Each of us can picture a “typical” thriving family-just watch TV commercials or look at ads in a magazine for a variety of products, from cars to laundry detergent! More than likely it’s a picture of a husband and wife, with two children, usually a boy and a girl- and they all seem to be frolicking in their driveway or at some bucolic park. Now there are plenty of families that seem to have it all together and have both a mom and dad, fitting the “traditional” family model. Praise God for that! But the typical family unit in America has been drastically changing over the years.
According to The Pew Research Center, two-parent households are on the decline in the United States, as divorce, remarriage, and cohabitation are on the rise. Families are smaller now, due in part to the growth of single-parent households. Not only are Americans having fewer children, but the circumstances surrounding parenthood have changed. While in the early 1960s babies typically arrived within a marriage, today four-in-ten births occur to women who are single or living with a non-marital partner.
There is no longer one dominant family form in the U.S. Parents today are raising their children against a backdrop of increasingly diverse and, for many, constantly evolving family forms. By contrast, in 1960 there was one dominant family form as 73% of all children were living in a family with two married parents in their first marriage. Today less than half (46%) are living in this type of family. The declining share of children living in what is often deemed a “traditional” family has been largely supplanted by the rising shares of children living with single or cohabiting parents. To this end, one of the posts featured in this “Thrive” series was authored by a once-single mom.
As times have changed, the family has taken on new forms -but the question remains, in today’s culture, can families still thrive?
First, let’s start with these four statements that I believe to be true:
- There are thriving families out there- this is not a fantasy
- There is no magic bullet that causes families to thrive
- Thriving has nothing to do with material wealth- we all know of the dysfunction amidst “wealthy” families
- Families of faith have a greater chance to thrive and prosper
If you’re a Christian, you have the truth of God’s Word to help navigate through every aspect of life at any stage. As the truth of God’s Word is applied to family life, you can rest assured that God has very specific instruction for your family to live by, and prosper as a result.
What does a thriving family look like? Here are five Scriptures and their takeaways, which you could apply to your family:
1) Matthew 7:24-27 “Everyone then who hears these words of mine and does them will be like a wise man who built his house on the rock. And the rain fell, and the floods came, and the winds blew and beat on that house, but it did not fall, because it had been founded on the rock. And everyone who hears these words of mine and does not do them will be like a foolish man who built his house on the sand. And the rain fell, and the floods came, and the winds blew and beat against that house, and it fell, and great was the fall of it.”

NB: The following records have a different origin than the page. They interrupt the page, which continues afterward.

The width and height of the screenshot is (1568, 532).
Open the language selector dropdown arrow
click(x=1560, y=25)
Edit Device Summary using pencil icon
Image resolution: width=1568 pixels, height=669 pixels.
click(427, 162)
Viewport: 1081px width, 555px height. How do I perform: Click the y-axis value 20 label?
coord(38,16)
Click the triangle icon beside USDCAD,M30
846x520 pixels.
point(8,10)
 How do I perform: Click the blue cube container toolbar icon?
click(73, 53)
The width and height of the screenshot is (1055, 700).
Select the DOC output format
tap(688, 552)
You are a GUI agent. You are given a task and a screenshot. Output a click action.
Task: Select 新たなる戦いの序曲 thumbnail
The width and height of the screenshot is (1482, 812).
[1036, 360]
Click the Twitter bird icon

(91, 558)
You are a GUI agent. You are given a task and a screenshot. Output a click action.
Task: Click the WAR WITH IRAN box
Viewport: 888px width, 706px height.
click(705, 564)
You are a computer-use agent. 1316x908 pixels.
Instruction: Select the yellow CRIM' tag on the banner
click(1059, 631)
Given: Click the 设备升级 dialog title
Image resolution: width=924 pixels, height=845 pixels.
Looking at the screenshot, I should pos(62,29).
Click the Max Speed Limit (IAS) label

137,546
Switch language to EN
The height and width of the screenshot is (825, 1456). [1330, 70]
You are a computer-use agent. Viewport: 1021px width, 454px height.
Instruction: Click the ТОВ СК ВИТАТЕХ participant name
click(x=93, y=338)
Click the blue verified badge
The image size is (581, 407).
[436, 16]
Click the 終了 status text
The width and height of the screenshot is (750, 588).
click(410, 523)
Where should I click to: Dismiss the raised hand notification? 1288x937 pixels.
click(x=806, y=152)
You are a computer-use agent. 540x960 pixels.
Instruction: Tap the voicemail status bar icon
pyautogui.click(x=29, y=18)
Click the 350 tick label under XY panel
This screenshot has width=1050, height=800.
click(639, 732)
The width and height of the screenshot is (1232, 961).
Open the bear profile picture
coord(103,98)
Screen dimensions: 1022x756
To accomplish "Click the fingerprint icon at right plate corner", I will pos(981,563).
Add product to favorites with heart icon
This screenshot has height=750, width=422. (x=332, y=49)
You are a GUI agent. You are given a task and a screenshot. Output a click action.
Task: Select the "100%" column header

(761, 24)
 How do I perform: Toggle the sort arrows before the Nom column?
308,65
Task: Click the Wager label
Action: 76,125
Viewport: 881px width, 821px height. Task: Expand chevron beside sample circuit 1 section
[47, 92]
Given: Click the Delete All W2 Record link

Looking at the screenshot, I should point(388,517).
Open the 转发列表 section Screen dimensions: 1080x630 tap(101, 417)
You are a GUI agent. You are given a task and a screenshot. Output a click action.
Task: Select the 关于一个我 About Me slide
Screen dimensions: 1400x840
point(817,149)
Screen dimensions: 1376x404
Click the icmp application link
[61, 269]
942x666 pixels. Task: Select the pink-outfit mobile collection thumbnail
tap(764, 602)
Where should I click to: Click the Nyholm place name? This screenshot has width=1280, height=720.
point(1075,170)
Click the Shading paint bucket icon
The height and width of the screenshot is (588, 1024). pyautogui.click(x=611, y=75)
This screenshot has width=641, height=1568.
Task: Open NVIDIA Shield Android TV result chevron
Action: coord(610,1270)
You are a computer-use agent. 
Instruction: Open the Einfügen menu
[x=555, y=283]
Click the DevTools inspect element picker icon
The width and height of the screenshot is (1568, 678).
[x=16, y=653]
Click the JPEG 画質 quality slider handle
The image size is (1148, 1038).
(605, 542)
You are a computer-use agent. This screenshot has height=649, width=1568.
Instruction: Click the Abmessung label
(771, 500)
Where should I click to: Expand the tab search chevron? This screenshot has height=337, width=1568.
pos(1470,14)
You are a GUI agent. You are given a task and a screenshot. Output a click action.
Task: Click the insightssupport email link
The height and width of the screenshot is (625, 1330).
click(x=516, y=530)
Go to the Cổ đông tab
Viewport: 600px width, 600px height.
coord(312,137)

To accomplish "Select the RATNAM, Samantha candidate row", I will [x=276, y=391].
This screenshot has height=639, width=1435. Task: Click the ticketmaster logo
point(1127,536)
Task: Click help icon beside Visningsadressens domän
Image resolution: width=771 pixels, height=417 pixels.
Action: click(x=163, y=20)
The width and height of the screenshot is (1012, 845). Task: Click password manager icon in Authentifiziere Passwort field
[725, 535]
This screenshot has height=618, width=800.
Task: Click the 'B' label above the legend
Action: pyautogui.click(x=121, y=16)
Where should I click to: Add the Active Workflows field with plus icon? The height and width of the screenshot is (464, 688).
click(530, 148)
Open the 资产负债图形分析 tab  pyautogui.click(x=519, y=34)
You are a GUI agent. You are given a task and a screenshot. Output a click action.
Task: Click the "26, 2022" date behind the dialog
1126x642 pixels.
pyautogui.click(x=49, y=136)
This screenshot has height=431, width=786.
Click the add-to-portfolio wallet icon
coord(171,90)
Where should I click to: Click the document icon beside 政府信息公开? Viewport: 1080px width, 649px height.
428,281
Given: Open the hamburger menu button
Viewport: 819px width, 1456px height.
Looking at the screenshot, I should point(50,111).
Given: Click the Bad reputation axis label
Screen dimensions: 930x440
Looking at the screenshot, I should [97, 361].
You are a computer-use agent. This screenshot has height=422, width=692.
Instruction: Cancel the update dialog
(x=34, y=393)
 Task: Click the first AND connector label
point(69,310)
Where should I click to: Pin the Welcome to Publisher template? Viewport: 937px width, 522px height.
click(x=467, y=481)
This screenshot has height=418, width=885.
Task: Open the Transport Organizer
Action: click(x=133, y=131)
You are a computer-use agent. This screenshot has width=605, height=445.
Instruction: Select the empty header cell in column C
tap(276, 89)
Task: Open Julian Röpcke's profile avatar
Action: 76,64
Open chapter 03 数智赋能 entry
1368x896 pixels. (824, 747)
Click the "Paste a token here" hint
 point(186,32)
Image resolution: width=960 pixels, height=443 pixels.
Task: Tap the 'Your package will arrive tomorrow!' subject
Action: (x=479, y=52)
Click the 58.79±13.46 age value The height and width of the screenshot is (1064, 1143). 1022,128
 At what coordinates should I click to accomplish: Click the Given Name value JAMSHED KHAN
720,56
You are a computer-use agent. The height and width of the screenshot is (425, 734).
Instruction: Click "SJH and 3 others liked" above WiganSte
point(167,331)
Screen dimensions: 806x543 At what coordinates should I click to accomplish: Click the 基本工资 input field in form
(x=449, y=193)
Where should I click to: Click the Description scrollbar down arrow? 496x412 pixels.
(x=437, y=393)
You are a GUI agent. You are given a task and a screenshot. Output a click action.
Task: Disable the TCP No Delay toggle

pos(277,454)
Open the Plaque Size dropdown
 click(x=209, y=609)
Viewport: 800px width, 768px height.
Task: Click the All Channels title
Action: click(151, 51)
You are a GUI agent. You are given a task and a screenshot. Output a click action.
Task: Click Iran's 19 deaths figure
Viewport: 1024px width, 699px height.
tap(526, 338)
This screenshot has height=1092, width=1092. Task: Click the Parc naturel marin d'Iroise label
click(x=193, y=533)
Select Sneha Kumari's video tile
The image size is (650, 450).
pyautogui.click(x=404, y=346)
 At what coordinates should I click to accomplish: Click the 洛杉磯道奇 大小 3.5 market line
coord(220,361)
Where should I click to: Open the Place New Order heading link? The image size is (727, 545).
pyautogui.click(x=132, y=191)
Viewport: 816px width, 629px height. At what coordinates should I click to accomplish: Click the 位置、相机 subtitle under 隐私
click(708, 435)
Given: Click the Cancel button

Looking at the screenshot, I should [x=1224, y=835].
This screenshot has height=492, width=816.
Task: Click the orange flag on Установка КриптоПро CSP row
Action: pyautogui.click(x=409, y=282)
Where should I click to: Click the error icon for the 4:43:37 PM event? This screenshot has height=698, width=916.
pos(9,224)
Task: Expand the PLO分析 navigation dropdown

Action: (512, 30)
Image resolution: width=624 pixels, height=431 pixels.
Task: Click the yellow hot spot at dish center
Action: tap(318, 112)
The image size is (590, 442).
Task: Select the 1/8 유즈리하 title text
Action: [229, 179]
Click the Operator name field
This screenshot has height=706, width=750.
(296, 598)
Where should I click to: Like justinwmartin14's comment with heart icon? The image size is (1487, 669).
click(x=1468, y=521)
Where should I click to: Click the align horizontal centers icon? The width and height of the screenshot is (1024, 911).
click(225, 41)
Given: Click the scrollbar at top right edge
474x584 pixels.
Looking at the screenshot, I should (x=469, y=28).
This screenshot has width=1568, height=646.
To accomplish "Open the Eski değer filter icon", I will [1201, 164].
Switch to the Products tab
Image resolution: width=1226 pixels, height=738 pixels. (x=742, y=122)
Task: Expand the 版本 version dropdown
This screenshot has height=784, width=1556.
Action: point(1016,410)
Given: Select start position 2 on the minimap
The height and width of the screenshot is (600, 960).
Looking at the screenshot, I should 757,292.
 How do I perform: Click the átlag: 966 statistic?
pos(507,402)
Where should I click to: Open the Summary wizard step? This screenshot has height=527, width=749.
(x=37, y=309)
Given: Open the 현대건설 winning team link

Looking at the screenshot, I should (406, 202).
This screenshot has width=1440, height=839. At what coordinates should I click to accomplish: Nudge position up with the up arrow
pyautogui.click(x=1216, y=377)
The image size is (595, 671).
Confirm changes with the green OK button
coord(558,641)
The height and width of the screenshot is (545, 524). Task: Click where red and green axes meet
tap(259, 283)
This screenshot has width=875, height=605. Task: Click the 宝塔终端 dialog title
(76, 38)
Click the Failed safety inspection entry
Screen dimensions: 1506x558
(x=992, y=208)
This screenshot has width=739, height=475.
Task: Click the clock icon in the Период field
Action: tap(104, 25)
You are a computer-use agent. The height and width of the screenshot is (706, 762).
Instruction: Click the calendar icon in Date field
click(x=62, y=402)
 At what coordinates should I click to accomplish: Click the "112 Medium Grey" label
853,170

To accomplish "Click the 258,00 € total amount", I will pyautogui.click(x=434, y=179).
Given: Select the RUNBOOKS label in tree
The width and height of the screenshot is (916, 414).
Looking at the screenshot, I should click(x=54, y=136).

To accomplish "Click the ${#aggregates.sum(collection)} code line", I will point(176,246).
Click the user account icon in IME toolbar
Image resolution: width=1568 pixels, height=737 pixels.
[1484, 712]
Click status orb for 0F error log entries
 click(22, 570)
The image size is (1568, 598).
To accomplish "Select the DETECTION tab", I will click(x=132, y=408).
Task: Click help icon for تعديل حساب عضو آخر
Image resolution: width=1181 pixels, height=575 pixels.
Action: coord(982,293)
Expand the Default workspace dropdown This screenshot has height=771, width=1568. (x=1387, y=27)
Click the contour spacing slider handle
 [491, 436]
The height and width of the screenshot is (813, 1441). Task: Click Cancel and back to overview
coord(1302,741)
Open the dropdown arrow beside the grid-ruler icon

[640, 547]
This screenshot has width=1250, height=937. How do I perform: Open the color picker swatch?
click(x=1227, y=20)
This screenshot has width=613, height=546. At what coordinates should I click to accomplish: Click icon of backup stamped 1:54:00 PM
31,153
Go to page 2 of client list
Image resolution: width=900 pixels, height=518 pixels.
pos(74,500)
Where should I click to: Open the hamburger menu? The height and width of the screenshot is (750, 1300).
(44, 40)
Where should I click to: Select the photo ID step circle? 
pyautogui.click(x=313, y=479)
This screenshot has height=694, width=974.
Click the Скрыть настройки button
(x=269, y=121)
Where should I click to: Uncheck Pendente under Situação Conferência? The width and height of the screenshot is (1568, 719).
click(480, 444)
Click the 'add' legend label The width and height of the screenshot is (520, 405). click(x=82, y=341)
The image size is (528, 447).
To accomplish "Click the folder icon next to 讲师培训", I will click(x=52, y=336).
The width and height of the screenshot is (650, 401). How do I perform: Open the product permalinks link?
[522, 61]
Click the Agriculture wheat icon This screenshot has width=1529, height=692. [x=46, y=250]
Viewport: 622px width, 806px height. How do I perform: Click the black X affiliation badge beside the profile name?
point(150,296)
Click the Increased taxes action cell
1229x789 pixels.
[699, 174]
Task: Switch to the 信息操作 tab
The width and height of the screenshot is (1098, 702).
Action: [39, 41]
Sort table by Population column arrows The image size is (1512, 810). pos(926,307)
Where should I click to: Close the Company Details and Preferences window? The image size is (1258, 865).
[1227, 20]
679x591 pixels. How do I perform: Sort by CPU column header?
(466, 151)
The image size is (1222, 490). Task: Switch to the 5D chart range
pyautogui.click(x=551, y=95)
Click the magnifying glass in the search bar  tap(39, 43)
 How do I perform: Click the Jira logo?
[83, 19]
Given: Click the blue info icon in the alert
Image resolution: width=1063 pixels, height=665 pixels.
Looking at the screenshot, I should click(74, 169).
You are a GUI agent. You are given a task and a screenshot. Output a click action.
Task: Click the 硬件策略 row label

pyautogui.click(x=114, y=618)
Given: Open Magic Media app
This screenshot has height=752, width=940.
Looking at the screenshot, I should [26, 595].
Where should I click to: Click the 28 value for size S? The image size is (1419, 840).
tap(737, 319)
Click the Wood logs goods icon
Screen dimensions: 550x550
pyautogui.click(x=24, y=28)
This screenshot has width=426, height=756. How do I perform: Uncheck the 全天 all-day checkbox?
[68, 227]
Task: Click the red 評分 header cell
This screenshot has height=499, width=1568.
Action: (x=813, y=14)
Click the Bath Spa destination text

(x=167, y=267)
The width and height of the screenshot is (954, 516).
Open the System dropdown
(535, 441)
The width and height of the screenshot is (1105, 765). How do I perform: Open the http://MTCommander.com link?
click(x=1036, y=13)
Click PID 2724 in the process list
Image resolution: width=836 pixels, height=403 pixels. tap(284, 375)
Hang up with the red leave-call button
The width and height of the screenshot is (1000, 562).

Takeaway – Thriving families are not impervious to pain and hardship.
From this passage, we see that the rain falls on both the obedient and the disobedient. “For he makes his sun rise on the evil and on the good, and sends rain on the just and on the unjust” (Matthew 5:45).
“And after you have suffered a little while, the God of all grace, who has called you to his eternal glory in Christ, will himself restore, confirm, strengthen, and establish you” (1 Peter 5:10). For Christians, it is actually the hardships that God uses in our times of struggle that produce strength of character. In fact, this strength helps us to stay the course— to stand in the midst of struggle.
2) Ephesians 4:32 “Be kind to one another, tenderhearted, forgiving one another, as God in Christ forgave you.”
Takeaway- Thriving families forgive one another.
Let this verse, this command- ground your family especially during difficulties; when people’s fuses are short. It does mine. What a reminder to think of how much we were forgiven by our Heavenly Father— and how we are to extend that forgiveness to others (Matthew 6:12).
3) Mark 3:14 “And he appointed twelve (whom he also named apostles) so that they might be with him and he might send them out to preach”
Takeaway- Thriving families are intentional.
Jesus set the bar on being intentional. He did everything with purpose- even just hanging out with both His disciples and even those who did not believe. The point is this: thriving families do things on purpose and with purpose. For example, if you want to have a meaningful conversation with your son or daughter, set the stage. Go out for ice cream or a bike ride, or a ball game. This way conversation will not seem forced but will come more naturally. People are always touting quality time over quantity time. But it’s both. Quantity counts. This creates opportunities for communication, for challenging one another, for accountability and for fun!
4) James 5:12 “Above all, my brothers and sisters, do not swear-not by heaven or by earth or by anything else. All you need to say is a simple “Yes” or “No.” Otherwise, you will be condemned.”
Takeaway- Thriving families let their “Yes be Yes, and their No be no.”
Jesus even said, “But let your ‘Yes’ be ‘Yes,’ and your ‘No,’ ‘No.’ For whatever is more than these is from the evil one” (Matthew 5:37). So why is it so difficult for us to simply say yes or no? Perhaps because we like the ambiguity of not having to follow through with what we say. Or maybe because it’s easier to put off a tough decision for a later time.
Just an aside… look for opportunities to say “yes” to your children. Yes says “I trust you.”
And remember parents, “no is no.” If you are firm on a decision, unless strong circumstances alter it, stay with your decision.
“Hear, my son, your father’s instruction, and forsake not your mother’s teaching, for they are a graceful garland for your head and pendants for your neck” (Proverbs 1:8-9).
5) 2 Corinthians 1:21-22 “And it is God who establishes us with you in Christ, and has anointed us, and who has also put his seal on us and given us his Spirit in our hearts as a guarantee.”
Takeaway- Thriving families follow Jesus.
If you’re a Christian, know that Christ’s saving work of grace stabilizes believers and places them on a firm foundation in Him. How does he do that? Well, the full Trinity is at work here. Look at the verse again: “And it is God who establishes us with you in Christ, and has anointed us, and who has also put his seal on us and given us his Spirit in our hearts as a guarantee.”
Consider the action words in that statement: Establishes us. Anoints us. Seals us. Given us
What family, who has all three Persons of the Trinity working on their behalf- who is established, anointed, sealed and given the Holy Spirit wouldn’t thrive? I like that family’s chances.
So what steps will you take to put your family in a position to thrive? Start with one. Maybe it’s getting the right perspective on difficulties you’re facing? Or there’s an issue of forgiveness that must be resolved. Perhaps it’s starting to make purposeful plans with your kids that will give you both quality and quantity time?
And certainly, if you’ve been teetering on believing in Jesus, I think now is the time to decide. Will you trust Jesus with your life and your family? He will help you to be a better and more loving mom or dad than you would ever be on your own!